[Opening Material shown section]

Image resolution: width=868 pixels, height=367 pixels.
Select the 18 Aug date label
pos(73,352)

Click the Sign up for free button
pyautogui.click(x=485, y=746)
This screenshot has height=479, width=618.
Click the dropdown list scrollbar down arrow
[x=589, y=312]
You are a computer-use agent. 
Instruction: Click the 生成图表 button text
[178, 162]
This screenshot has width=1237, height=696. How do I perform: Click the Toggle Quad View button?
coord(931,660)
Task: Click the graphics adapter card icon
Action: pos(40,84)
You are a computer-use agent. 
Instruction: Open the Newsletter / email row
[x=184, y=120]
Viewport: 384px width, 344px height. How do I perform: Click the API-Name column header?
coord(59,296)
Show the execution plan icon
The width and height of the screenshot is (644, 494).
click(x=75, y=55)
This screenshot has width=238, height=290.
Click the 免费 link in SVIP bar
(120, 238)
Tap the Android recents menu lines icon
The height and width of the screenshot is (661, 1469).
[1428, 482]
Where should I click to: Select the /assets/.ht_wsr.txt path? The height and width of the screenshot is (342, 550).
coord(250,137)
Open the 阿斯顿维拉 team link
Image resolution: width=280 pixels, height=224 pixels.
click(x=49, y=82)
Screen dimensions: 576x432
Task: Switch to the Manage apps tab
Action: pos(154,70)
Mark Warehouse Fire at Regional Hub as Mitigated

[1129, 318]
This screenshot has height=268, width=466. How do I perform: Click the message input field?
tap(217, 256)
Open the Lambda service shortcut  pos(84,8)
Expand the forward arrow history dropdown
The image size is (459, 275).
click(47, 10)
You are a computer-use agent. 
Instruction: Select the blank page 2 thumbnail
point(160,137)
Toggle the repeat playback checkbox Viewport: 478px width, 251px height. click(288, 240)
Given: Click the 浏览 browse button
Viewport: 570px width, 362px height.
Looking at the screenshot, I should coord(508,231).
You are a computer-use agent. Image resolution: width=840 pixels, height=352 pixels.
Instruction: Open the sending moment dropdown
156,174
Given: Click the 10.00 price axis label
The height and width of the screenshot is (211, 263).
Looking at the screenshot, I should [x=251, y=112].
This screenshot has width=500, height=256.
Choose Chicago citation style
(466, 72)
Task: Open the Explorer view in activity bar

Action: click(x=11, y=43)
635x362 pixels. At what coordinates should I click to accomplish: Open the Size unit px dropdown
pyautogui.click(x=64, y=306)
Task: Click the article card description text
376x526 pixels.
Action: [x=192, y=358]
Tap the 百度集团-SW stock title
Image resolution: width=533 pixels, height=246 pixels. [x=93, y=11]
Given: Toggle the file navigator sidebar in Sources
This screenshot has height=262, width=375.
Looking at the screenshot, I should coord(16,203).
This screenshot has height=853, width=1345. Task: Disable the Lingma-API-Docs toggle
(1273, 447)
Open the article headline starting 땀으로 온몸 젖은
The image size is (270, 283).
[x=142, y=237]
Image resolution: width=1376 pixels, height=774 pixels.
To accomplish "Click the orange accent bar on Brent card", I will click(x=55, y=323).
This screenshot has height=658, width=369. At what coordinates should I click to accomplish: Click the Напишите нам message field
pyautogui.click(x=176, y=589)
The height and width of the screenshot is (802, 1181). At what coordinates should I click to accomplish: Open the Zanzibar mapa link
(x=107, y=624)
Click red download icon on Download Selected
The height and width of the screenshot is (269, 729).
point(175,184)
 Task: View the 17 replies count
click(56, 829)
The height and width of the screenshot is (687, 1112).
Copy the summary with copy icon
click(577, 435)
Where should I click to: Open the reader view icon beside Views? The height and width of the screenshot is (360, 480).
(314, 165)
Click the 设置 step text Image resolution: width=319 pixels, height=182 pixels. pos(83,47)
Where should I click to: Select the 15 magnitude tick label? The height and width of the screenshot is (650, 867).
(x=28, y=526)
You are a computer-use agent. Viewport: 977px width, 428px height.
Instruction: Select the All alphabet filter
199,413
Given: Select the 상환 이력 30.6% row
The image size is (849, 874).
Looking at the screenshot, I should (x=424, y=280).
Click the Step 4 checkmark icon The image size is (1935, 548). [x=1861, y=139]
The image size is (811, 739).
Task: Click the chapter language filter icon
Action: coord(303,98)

[Closing Material shown section]

* Task to complete
In the records above, the line with "Instruction: Click the 生成图表 button text" marks the start and the line with "Show the execution plan icon" marks the end; copy that stretch exactly, both lines included, and nothing else.

* Written answer
Instruction: Click the 生成图表 button text
[178, 162]
This screenshot has width=1237, height=696. How do I perform: Click the Toggle Quad View button?
coord(931,660)
Task: Click the graphics adapter card icon
Action: pos(40,84)
You are a computer-use agent. 
Instruction: Open the Newsletter / email row
[x=184, y=120]
Viewport: 384px width, 344px height. How do I perform: Click the API-Name column header?
coord(59,296)
Show the execution plan icon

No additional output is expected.